So here we are sitting around, staring at that damn board and drinking our gourmet coffee. (Mine was Kenyan, the kind with the smoky taste that goes for $25 a pound when you can get it.) Then Wilson sets down his mug and squints sorta sideways at the board.

“You know,” he says slowly, “if I didn’t know better I’d swear some of that stuff looks like pictures in a book Sherri’s got, a grimoire.”

Well, what the hell? Anything’s worth a try. Besides, screwing with that damn coffee maker kept us sane while we wrestled with our real problem. The, ah, Mighty Fine Board—TMFB for short.

If the coffee was a sore point, TMFB was acute appendicitis, kidney stones, and third-degree hemorrhoids. Some bright, young, freshly minted engineer over in Circuit Design had figured out that you could save a bundle on parts and production costs if you minimized the number of passive components on this particular board. So he cranked up his shiny new software and turned out a design that did away with maybe a third of those resistors, capacitors and such. Of course management loved him for such a shining example of Effective Engineering through Cost Containment. (Supposedly pronounced “eekks.” In our shop it sounded more like a fart.)

Unfortunately the bright, young, etc. was so green he believed what the software told him. The result was that the circuit was manufacturable, but would only work right if the tolerances stacked just so. Which meant that a lot of the time it didn’t work at all, and the board shop caught the flak because our implementation was supposed to make up for the missing components.

We kept revising the thing, throwing it over the wall to Manufacturing and they kept throwing it right back to us for “excessive defects in implementation” or some such crap. We couldn’t buck the blame back up where it belonged because the designer was a hero and he could show the suits where his shiny new software said it worked. So we were the ground between a rock and a hard place and about all we could do was keep making useless fiddles on the implementation and distracting ourselves with the damn coffee maker.

Yes, Larry, that’s important too. Just let me finish.

So the next day, Wilson brings in his wife’s grimoire. Its title is Ye Fecretf Of Antient And Forgotten Wifdom and it’s a $19.95 paperback full of old woodcuts. Some of these things, sigils and talismans and stuff actually look kinda like microwave components on a printed circuit board—only you’ll go blind if you try to figure out what they’d do.

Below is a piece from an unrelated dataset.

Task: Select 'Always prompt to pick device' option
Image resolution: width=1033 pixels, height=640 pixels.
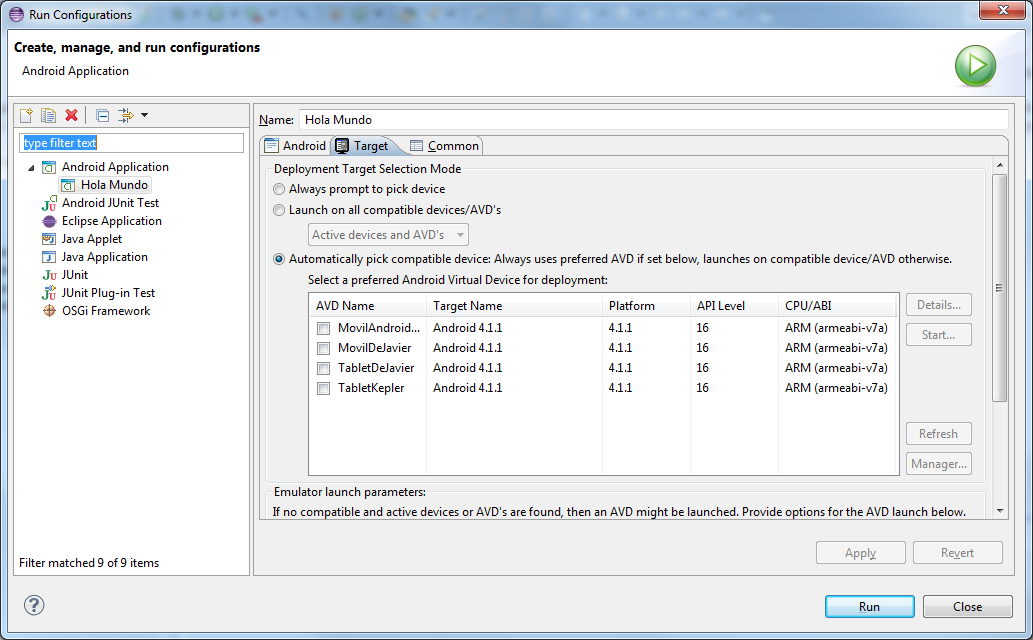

So we just started slapping stuff on boards, running them through our prototyper and putting power to them to see what happened. Eventually we got—well, we thought we got—lucky.

It wasn’t as simple as that. We finally figured out that what we were looking at was a four-layer design. It also turned out the line widths varied in important ways and the spacing was a little different than what it showed in the book. And of course we were completely in the dark about what frequency to operate it at. But we kept at it. We got showers of green sparks. We got blue flashes. We got clouds of stinking orange smoke. We got a board that melted into a puddle and another one that flapped around like a fish as soon as we applied power. But we kept getting closer and closer until finally we got something that produced a blue haze over the board as soon as we fed it power. I held my breath and Sanchez fiddled with the frequency generator and all of a sudden there was a blinding blue flash on the bench and there he was.

My first thought was someone had painted a Ken doll blue and dressed him in a three-piece suit. Then I realized his skin was kind of scaly under the blue and when he moved his head to look around, well…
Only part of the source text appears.